* **TEXT SECTION**

Good post. Some feedback:
I think you can replace the first instance of "are statistically independent" with "are statistically independent and identically distributed" & improve clarity.
IMO, your argument needs work if you want it to be more than an intuition pump. If the question is the existence or nonexistence of particular clusters, you are essentially assuming what you need to prove in this post. Plus, the existence or nonexistence of clusters is a "choice of ontology" question which doesn't necessarily have a single correct answer.
You're also fuzzing things by talking about discrete distributions here, then linking to Eliezer's discussion of continuous latent variables ("intelligence") without noting the difference. And: If a number of characteristics have been observed to co-vary, this isn't sufficient evidence for any particular causal mechanism. Correlation isn't causation. As I pointed out in this essay, it's possible there's some latent factor like the ease of obtaining calories in an organism's environment which explains interspecies intelligence differences but doesn't say anything about the "intelligence" of software.
replace the first instance of "are statistically independent" with "are statistically independent and identically distributed"

* **THE TASK**
Extract the part of the feedback comment that starts at "Good post. Some" and stops after "single correct answer.", copying it word for word. The records are separate from the feedback comment.

* **INFORMATION PROVIDED**

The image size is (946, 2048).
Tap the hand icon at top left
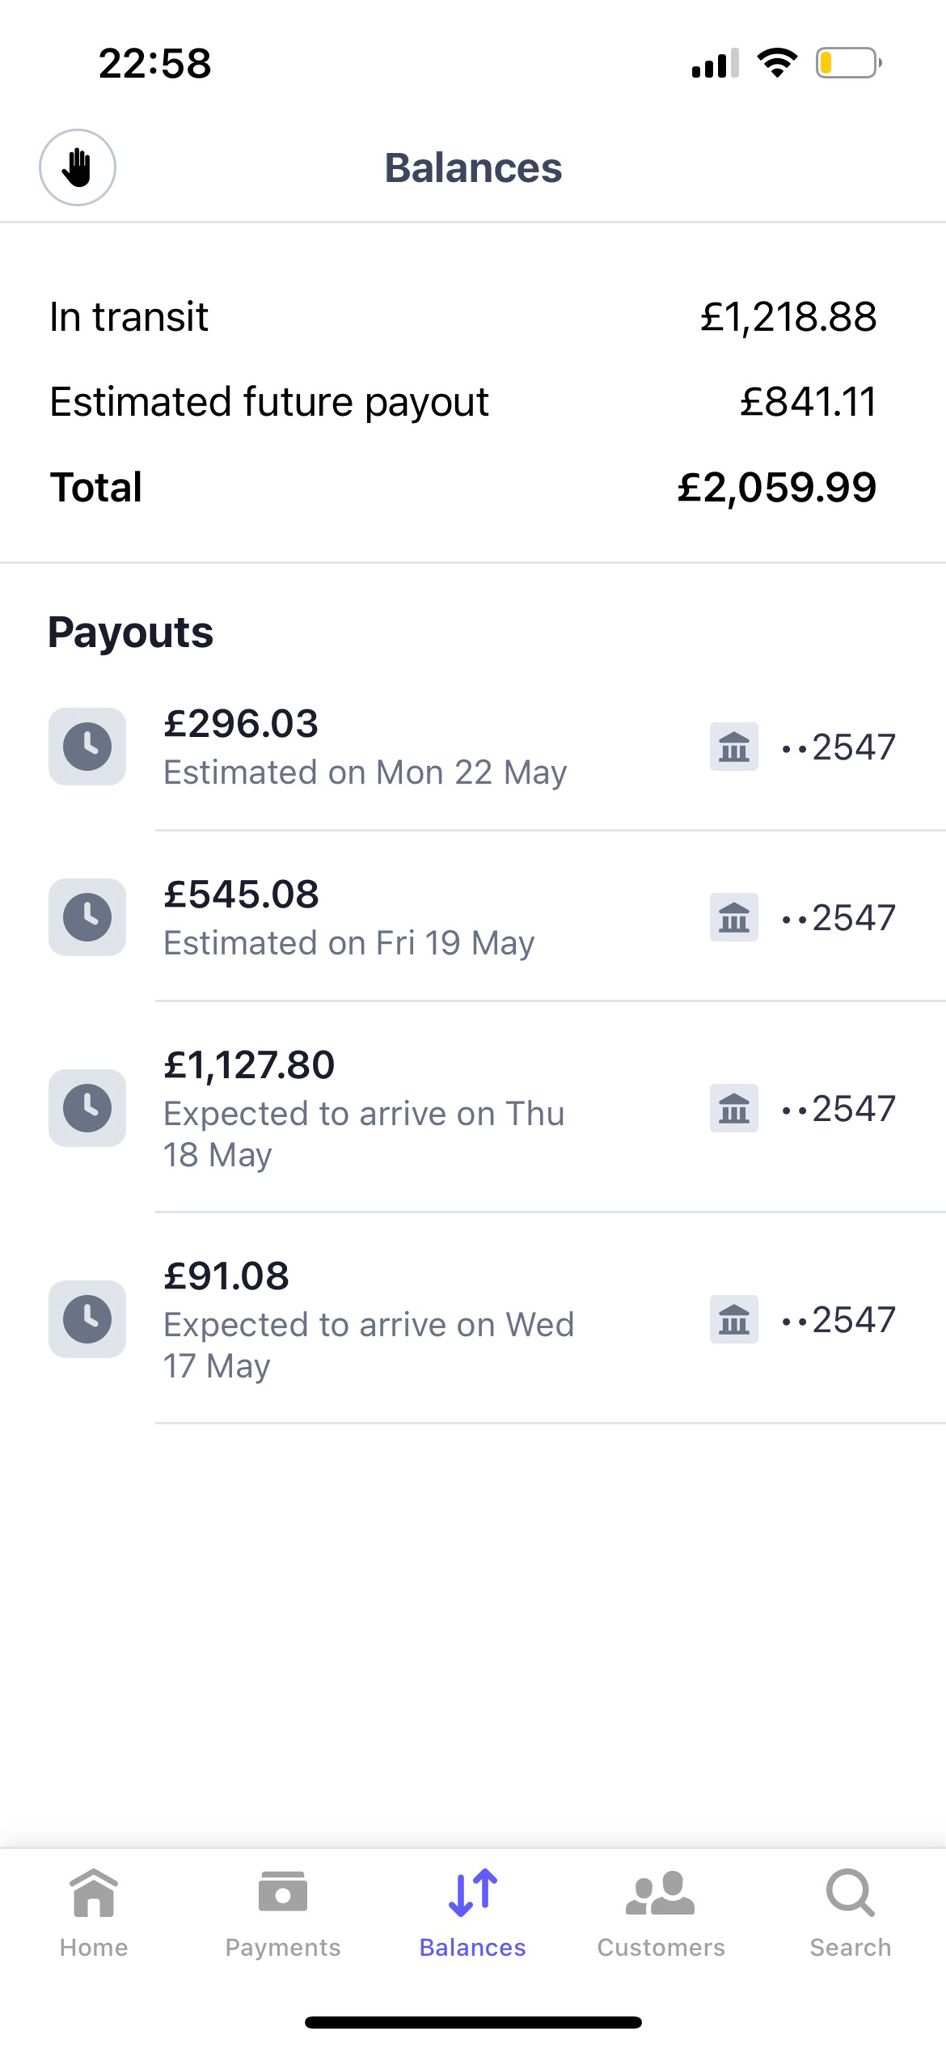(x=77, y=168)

==

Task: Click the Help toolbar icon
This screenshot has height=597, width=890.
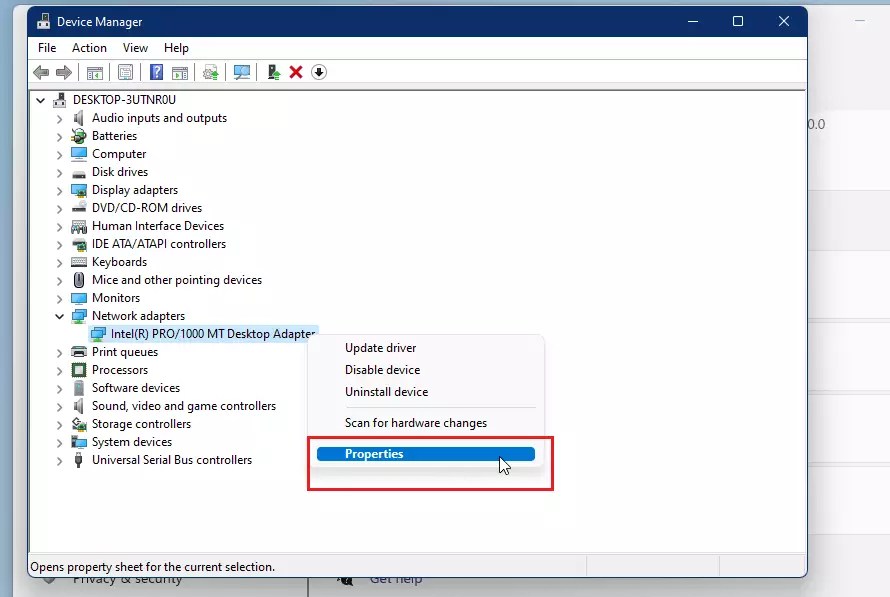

* **OUTPUT OF THE EXERCISE**
Good post. Some feedback:
I think you can replace the first instance of "are statistically independent" with "are statistically independent and identically distributed" & improve clarity.
IMO, your argument needs work if you want it to be more than an intuition pump. If the question is the existence or nonexistence of particular clusters, you are essentially assuming what you need to prove in this post. Plus, the existence or nonexistence of clusters is a "choice of ontology" question which doesn't necessarily have a single correct answer.